## Dataset extract
::::::::::

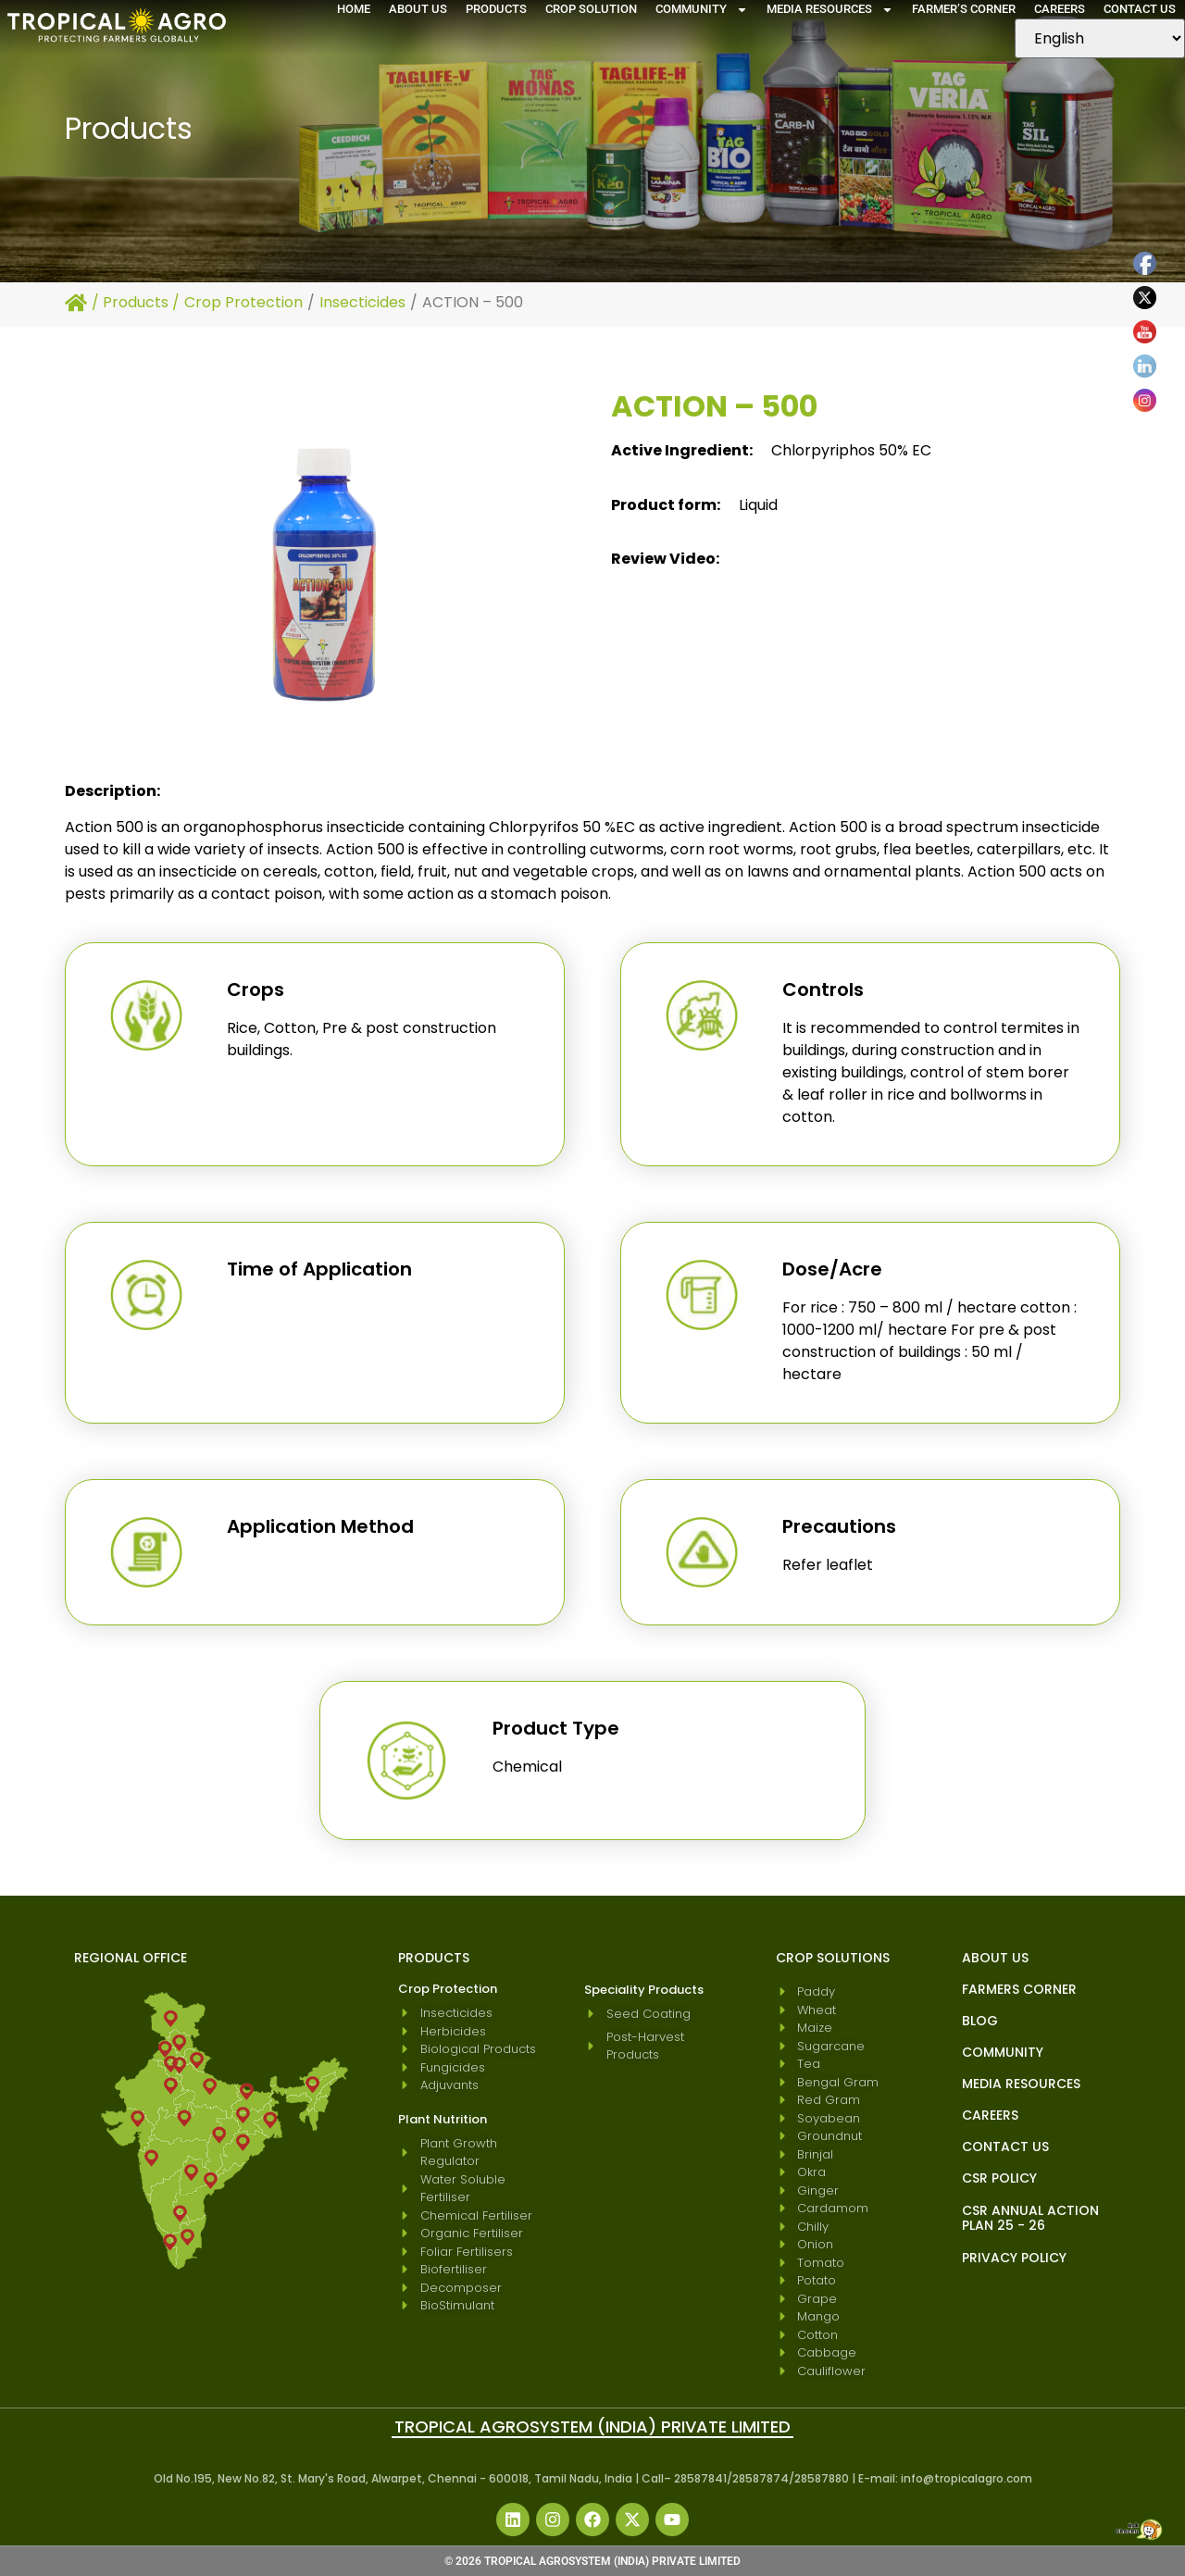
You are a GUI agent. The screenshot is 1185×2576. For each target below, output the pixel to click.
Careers (1059, 9)
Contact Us (1140, 9)
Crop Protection (243, 302)
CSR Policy (999, 2178)
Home (353, 9)
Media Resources (830, 9)
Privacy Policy (1014, 2257)
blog (980, 2020)
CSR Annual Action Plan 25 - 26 (1030, 2217)
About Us (418, 9)
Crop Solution (591, 9)
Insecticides (362, 302)
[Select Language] (1100, 38)
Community (701, 9)
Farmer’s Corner (964, 9)
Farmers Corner (1019, 1989)
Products (496, 9)
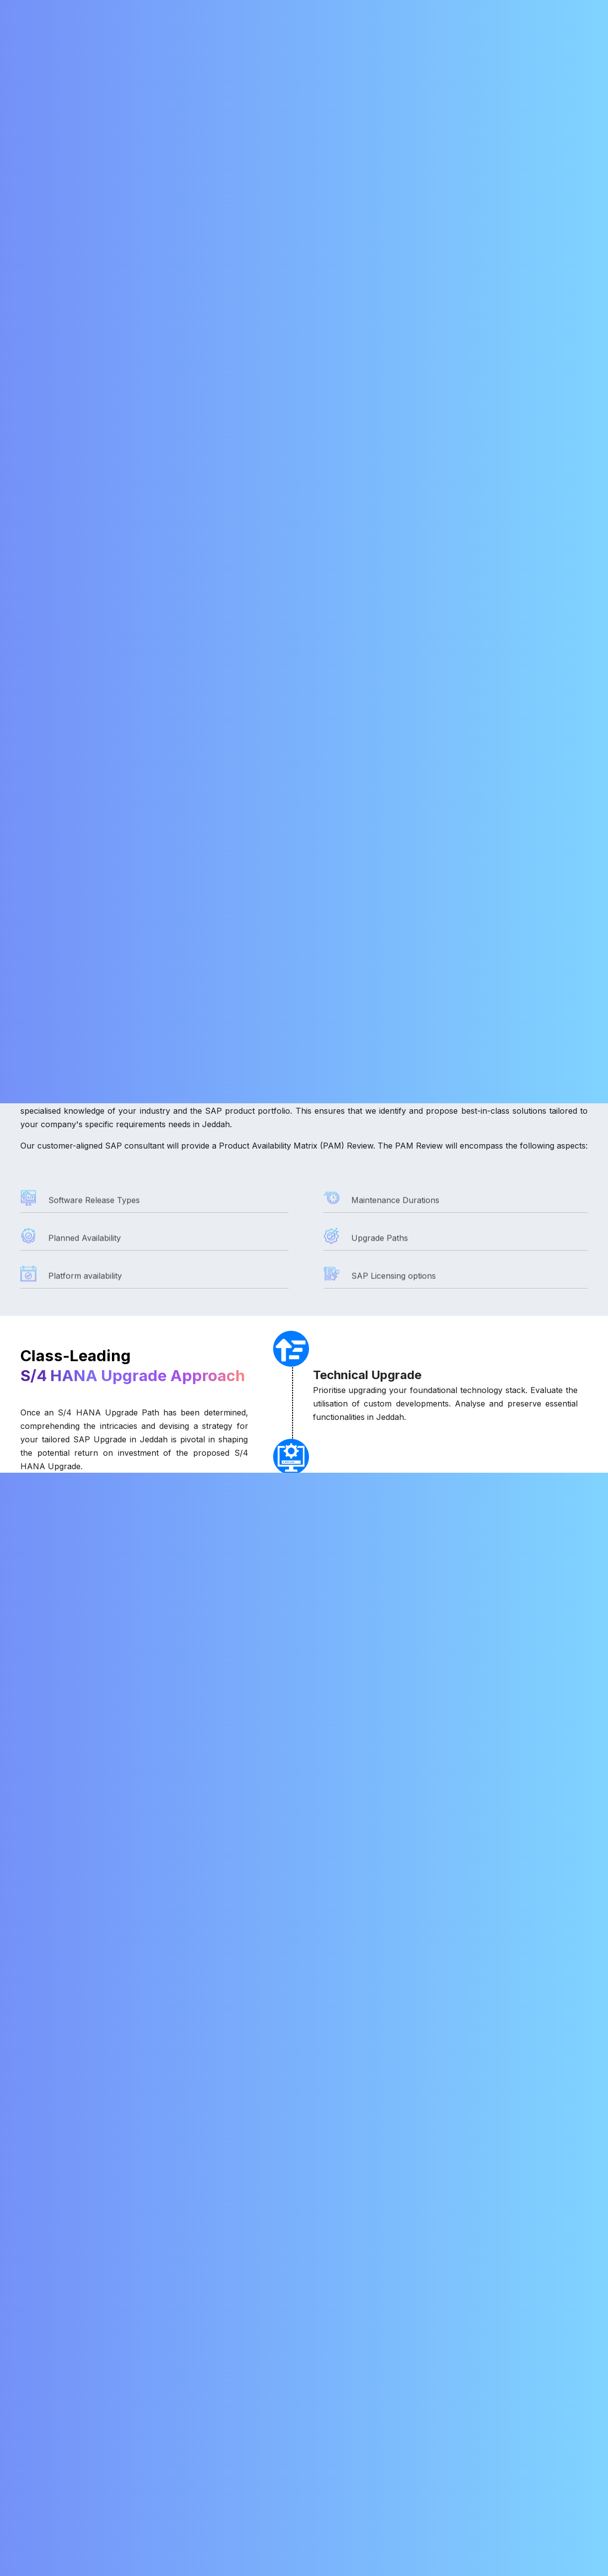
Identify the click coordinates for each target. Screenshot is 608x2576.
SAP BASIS (80, 239)
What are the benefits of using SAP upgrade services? (136, 2241)
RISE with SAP (327, 38)
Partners (342, 2472)
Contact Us (466, 38)
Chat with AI (555, 2550)
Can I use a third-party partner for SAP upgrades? (126, 2267)
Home (96, 38)
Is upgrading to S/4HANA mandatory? (101, 2164)
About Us (139, 38)
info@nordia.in (376, 9)
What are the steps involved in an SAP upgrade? (123, 2138)
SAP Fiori (233, 2442)
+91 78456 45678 (57, 2445)
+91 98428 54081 (459, 9)
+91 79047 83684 (542, 9)
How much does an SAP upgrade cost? (103, 2112)
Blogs (419, 38)
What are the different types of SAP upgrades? (122, 2086)
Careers (378, 38)
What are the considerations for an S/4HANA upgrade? (137, 2190)
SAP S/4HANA (242, 2457)
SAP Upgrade (134, 239)
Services (185, 38)
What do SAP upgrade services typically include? (123, 2216)
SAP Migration (251, 38)
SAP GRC (234, 2472)
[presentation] (473, 1825)
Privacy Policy (352, 2487)
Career (340, 2442)
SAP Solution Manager (256, 2427)
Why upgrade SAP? (65, 2021)
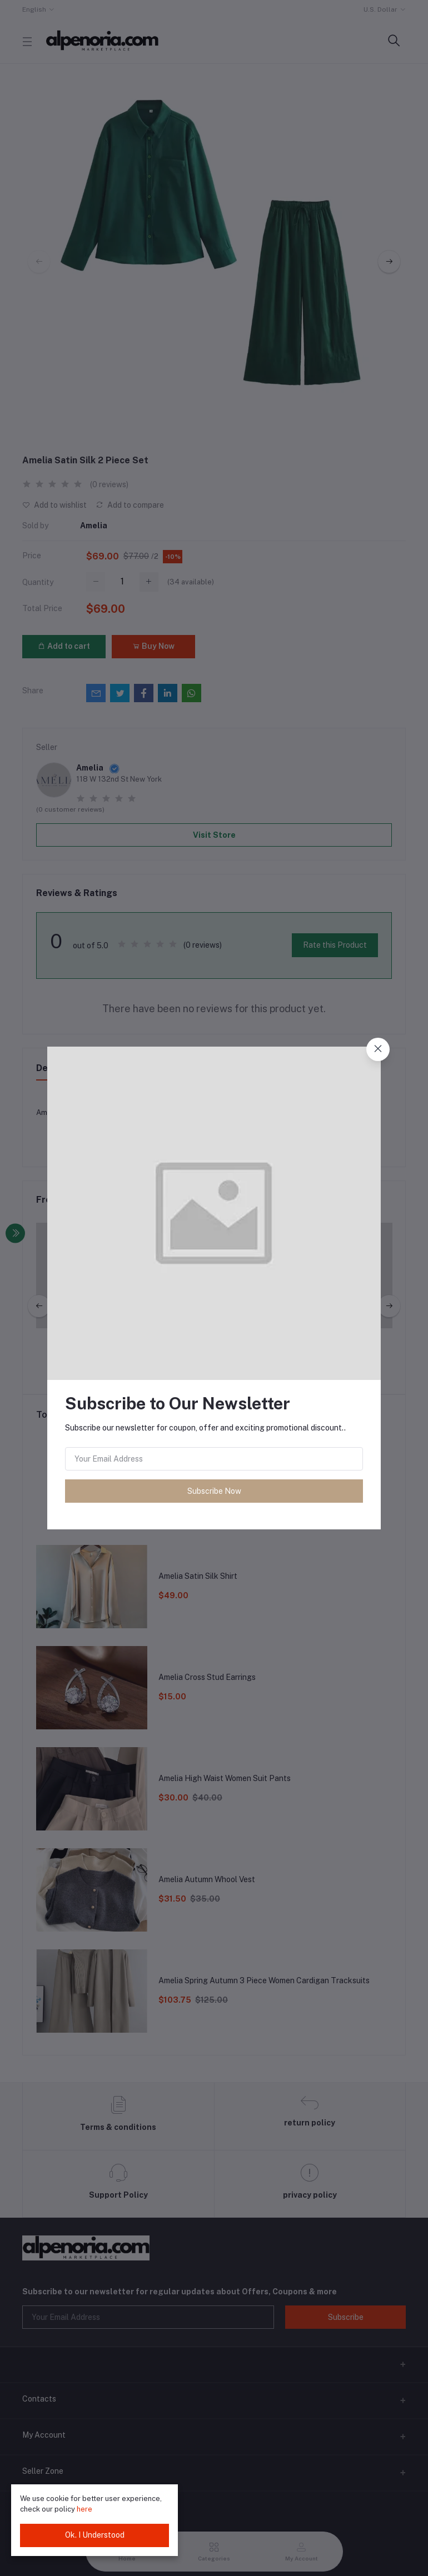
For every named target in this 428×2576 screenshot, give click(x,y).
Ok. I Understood (95, 2534)
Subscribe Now (214, 1491)
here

::::::::::

## Work to do
Arrange every line of the entries above as a Markdown table with two columns, "Row" for the row number and "Text" for the line itself. Skip blank lines and leave the pictures out.

## The response
| Row | Text |
|---|---|
| 1 | You are a GUI agent. The screenshot is 1185×2576. For each target below, output the pixel to click. |
| 2 | Careers (1059, 9) |
| 3 | Contact Us (1140, 9) |
| 4 | Crop Protection (243, 302) |
| 5 | CSR Policy (999, 2178) |
| 6 | Home (353, 9) |
| 7 | Media Resources (830, 9) |
| 8 | Privacy Policy (1014, 2257) |
| 9 | blog (980, 2020) |
| 10 | CSR Annual Action Plan 25 - 26 (1030, 2217) |
| 11 | About Us (418, 9) |
| 12 | Crop Solution (591, 9) |
| 13 | Insecticides (362, 302) |
| 14 | [Select Language] (1100, 38) |
| 15 | Community (701, 9) |
| 16 | Farmer’s Corner (964, 9) |
| 17 | Farmers Corner (1019, 1989) |
| 18 | Products (496, 9) |
| 19 | Identify the click coordinates for each target. Screenshot is 608x2576. |
| 20 | SAP BASIS (80, 239) |
| 21 | What are the benefits of using SAP upgrade services? (136, 2241) |
| 22 | RISE with SAP (327, 38) |
| 23 | Partners (342, 2472) |
| 24 | Contact Us (466, 38) |
| 25 | Chat with AI (555, 2550) |
| 26 | Can I use a third-party partner for SAP upgrades? (126, 2267) |
| 27 | Home (96, 38) |
| 28 | Is upgrading to S/4HANA mandatory? (101, 2164) |
| 29 | About Us (139, 38) |
| 30 | info@nordia.in (376, 9) |
| 31 | What are the steps involved in an SAP upgrade? (123, 2138) |
| 32 | SAP Fiori (233, 2442) |
| 33 | +91 78456 45678 (57, 2445) |
| 34 | +91 98428 54081 (459, 9) |
| 35 | +91 79047 83684 (542, 9) |
| 36 | How much does an SAP upgrade cost? (103, 2112) |
| 37 | Blogs (419, 38) |
| 38 | What are the different types of SAP upgrades? (122, 2086) |
| 39 | Careers (378, 38) |
| 40 | What are the considerations for an S/4HANA upgrade? (137, 2190) |
| 41 | SAP S/4HANA (242, 2457) |
| 42 | SAP Upgrade (134, 239) |
| 43 | Services (185, 38) |
| 44 | What do SAP upgrade services typically include? (123, 2216) |
| 45 | SAP Migration (251, 38) |
| 46 | SAP GRC (234, 2472) |
| 47 | [presentation] (473, 1825) |
| 48 | Privacy Policy (352, 2487) |
| 49 | Career (340, 2442) |
| 50 | SAP Solution Manager (256, 2427) |
| 51 | Why upgrade SAP? (65, 2021) |
| 52 | For every named target in this 428×2576 screenshot, give click(x,y). |
| 53 | Ok. I Understood (95, 2534) |
| 54 | Subscribe Now (214, 1491) |
| 55 | here |